Fifa pressiona pela saída de Marín
Rafael Ribeiro
José Maria Marín pode perder o cargo no COL e até mesmo na CBF
O objetivo seria garantir uma ruptura no esquema deixado por Ricardo Teixeira no futebol brasileiro e nos canais financeiros da organização do Mundial. A Fifa gostaria de ver uma definição para o caso até meados de maio, quando acontecerá, nas Ilhas Maurício, o seu congresso anual.
Segundo o jornal Estado de São Paulo, o interesse da Fifa, do governo e grupos de oposição entre a cartolagem brasileira seria o de desmontar a estrutura financeira e de poder montada por Ricardo Teixeira antes de se mudar para Miami.

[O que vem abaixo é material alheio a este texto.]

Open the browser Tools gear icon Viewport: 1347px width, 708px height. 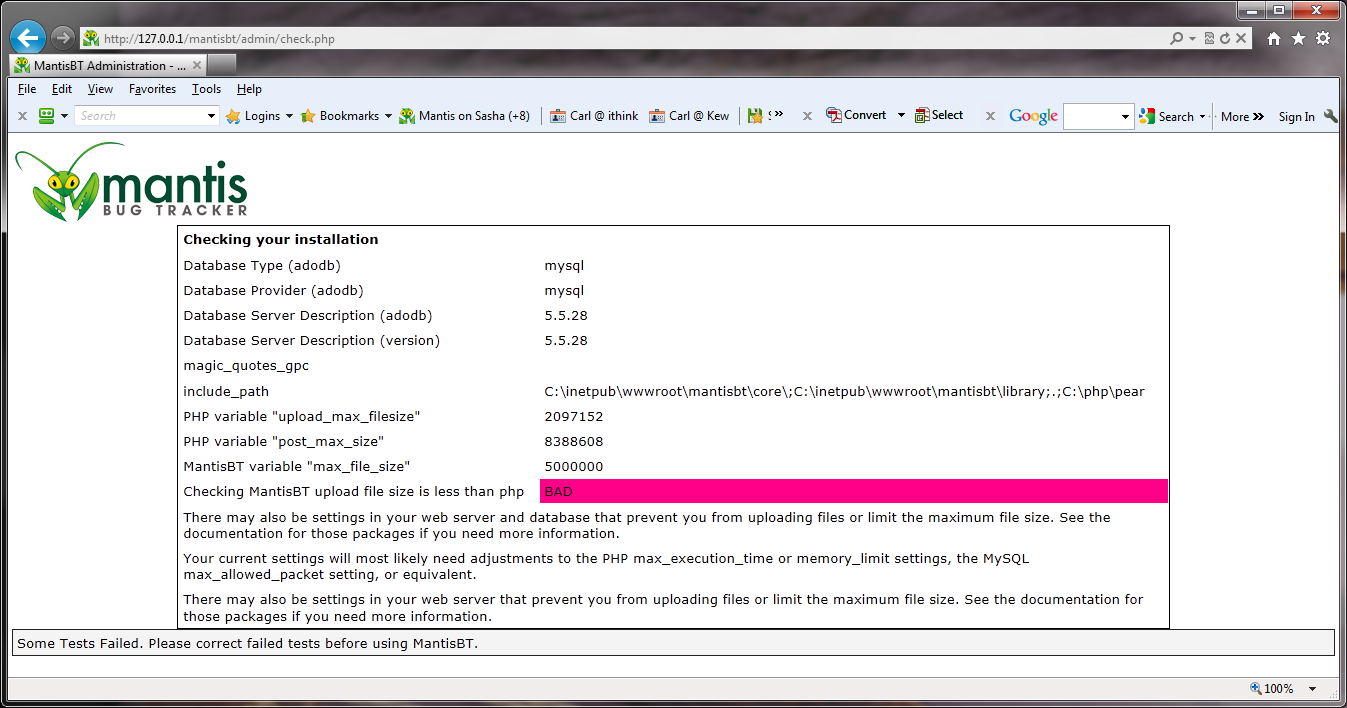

Em entrevista ao jornal “O Globo” no último domingo, Ronaldo defendeu a saída do dirigente do comando da CBF. Nos últimos meses, o desgaste do cartola tem se acentuado principalmente pela ligação de seu nome com a prisão e morte do jornalista Vladimir Herzog, durante a ditadura militar, e a divulgação de fitas gravadas em que ele critica o ministro do Esporte Aldo Rebelo, afirmando que ele não tem poder e nada decide no governo.
Até mesmo na Câmara dos Deputados Marín está sob pressão. No último dia 1 º, o deputado Romário foi à sede da Confederação Brasileira de Futebol, junto com Ivo Herzog e com a deputada federal Jandira Feghali, protocolar a petição pública pedindo a saída do atual presidente. “Estamos aqui com esse documento para que o Brasil saiba quem está no comando da CBF, uma das maiores instituições do país. Espero no mínimo uma manifestação dos dirigentes daqui, o Brasil merece” cobrou Romário no ato da entrega do documento.

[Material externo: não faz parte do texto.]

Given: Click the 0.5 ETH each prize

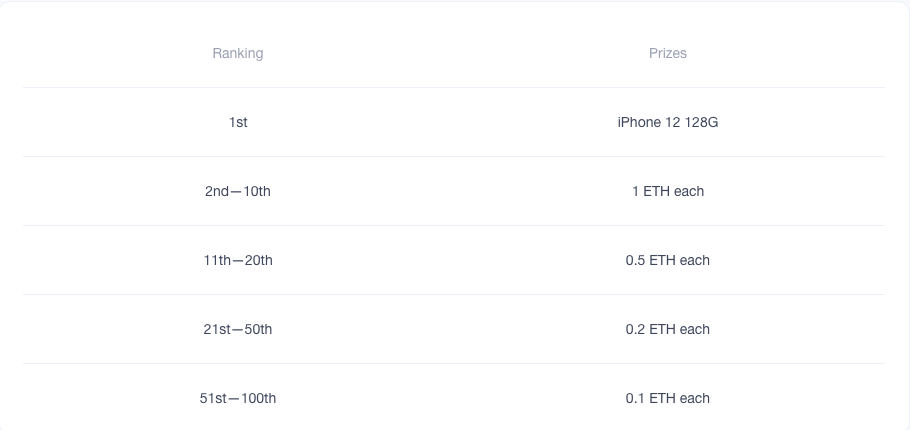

A recolha das assinaturas teve início por iniciativa de Ivo Herzog, filho do jornalista Valdmir Herzog assassinado durante a ditadura, e teve como mote principal a ligação de Marín com a ditadura no Brasil. Milhares de brasileiros se comprometeram com a causa chegando a mais de 54 mil assinaturas. Uma cópia do documento com os discursos proferidos por Marín na época da prisão e morte de Valdmir Herzog foi enviada para cada uma das 27 federações estaduais de futebol e para os 20 clubes da série A, que são os que têm direito a voto nas próximas eleições da CBF.
Ninguém entre oposição, governo e Fifa querem que, numa eventual saída de Marin, Del Nero seja seu substituto. Uma corrida nas últimas semanas tem sido a de encontrar um nome de consenso, seja Ronaldo ou mesmo Leonardo, atual dirigente do PSG, A presidente Dilma parece ter uma predileção por Leonardo.